[Word and element pointing data]
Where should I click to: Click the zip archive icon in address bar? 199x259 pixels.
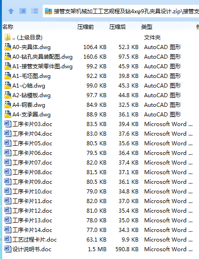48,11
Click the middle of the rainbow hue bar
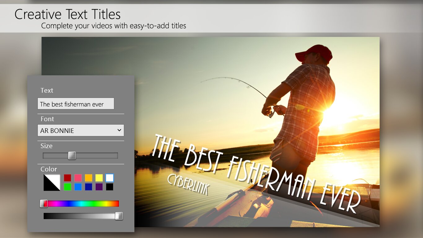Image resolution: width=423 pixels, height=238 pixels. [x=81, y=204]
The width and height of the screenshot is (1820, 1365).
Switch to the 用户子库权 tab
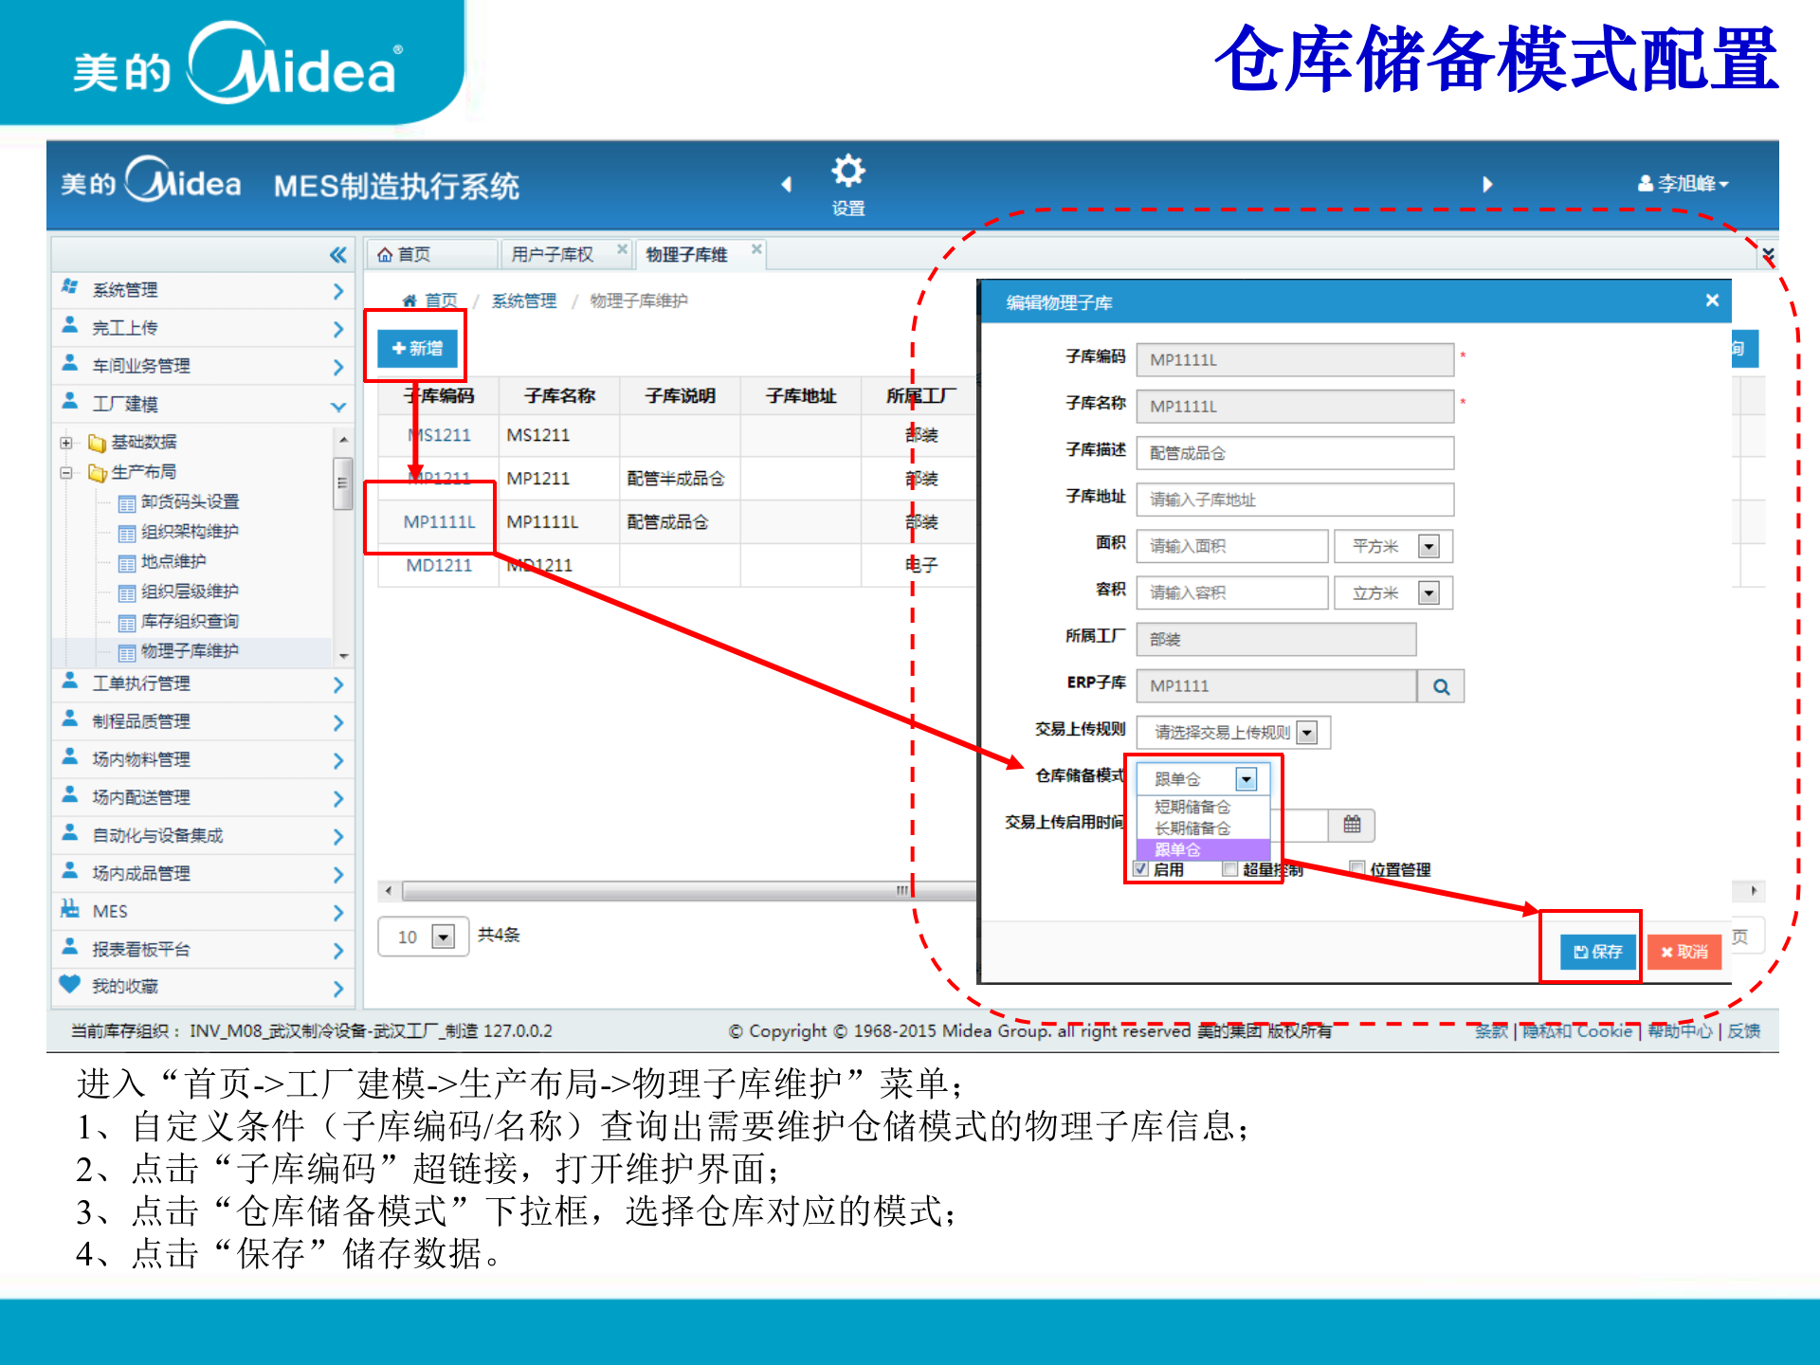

▶ _Required work_:
Rewrite every line of the data above, requests included, but scale each number in the answers (the click coordinates and the image width and height) by 2.05, rounding to the nearest whole number with halves rounded up. Leave the pictures out of your answer.

▶ _Solution to this exercise_:
Where should I click to: Click the zip archive icon in address bar? 199x259 pixels.
98,23
Click the middle of the rainbow hue bar
Image resolution: width=867 pixels, height=488 pixels. [x=166, y=418]
The width and height of the screenshot is (1820, 1365).
Switch to the 用户子库权 tab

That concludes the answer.